[WHAT THE EXERCISE ASKS]
Please copy the items again, starting at the line that contains "At what coordinates" and continuing through the end of the items, with "Clear output" substituted by "Reset output" and everything else unchanged. Leave the pictures out of your answer.

[Items about locating elements on screens]
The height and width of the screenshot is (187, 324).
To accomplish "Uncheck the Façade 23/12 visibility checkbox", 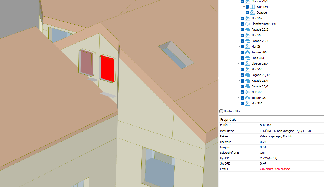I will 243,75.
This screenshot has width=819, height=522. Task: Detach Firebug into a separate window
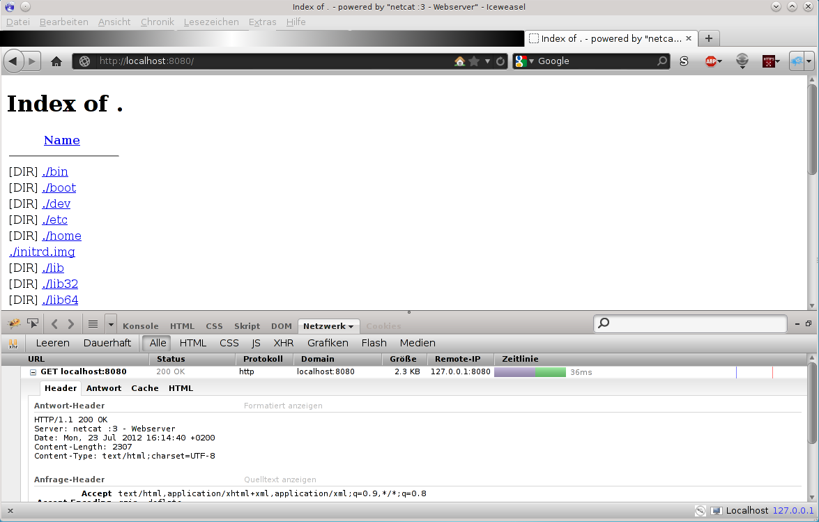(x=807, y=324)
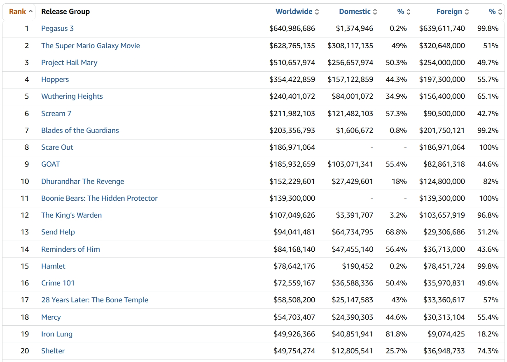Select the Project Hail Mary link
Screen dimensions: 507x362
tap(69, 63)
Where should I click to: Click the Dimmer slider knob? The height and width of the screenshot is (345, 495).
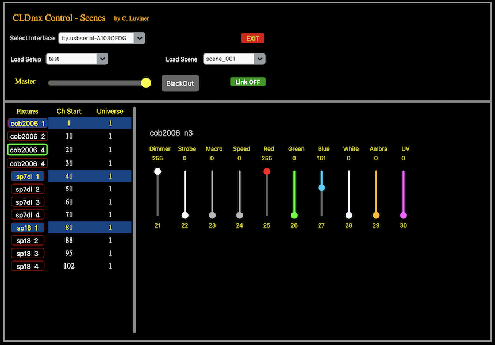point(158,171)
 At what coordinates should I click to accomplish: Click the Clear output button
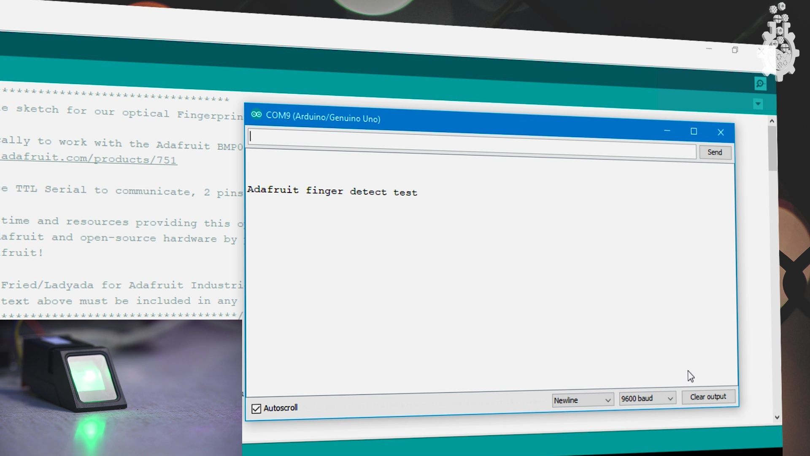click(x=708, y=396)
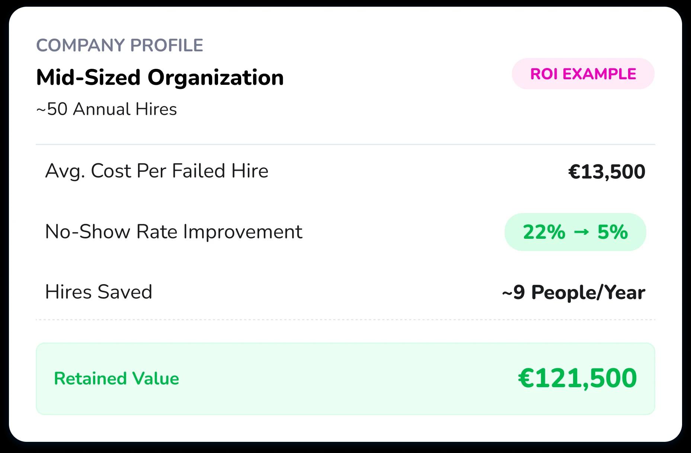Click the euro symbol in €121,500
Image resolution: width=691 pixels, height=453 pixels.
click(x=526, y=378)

[SOLUTION FOR THIS PROBLEM]
 At what coordinates should I click to accomplish: Click the Reset output button
click(x=708, y=396)
Click the euro symbol in €121,500
Image resolution: width=691 pixels, height=453 pixels.
click(x=526, y=378)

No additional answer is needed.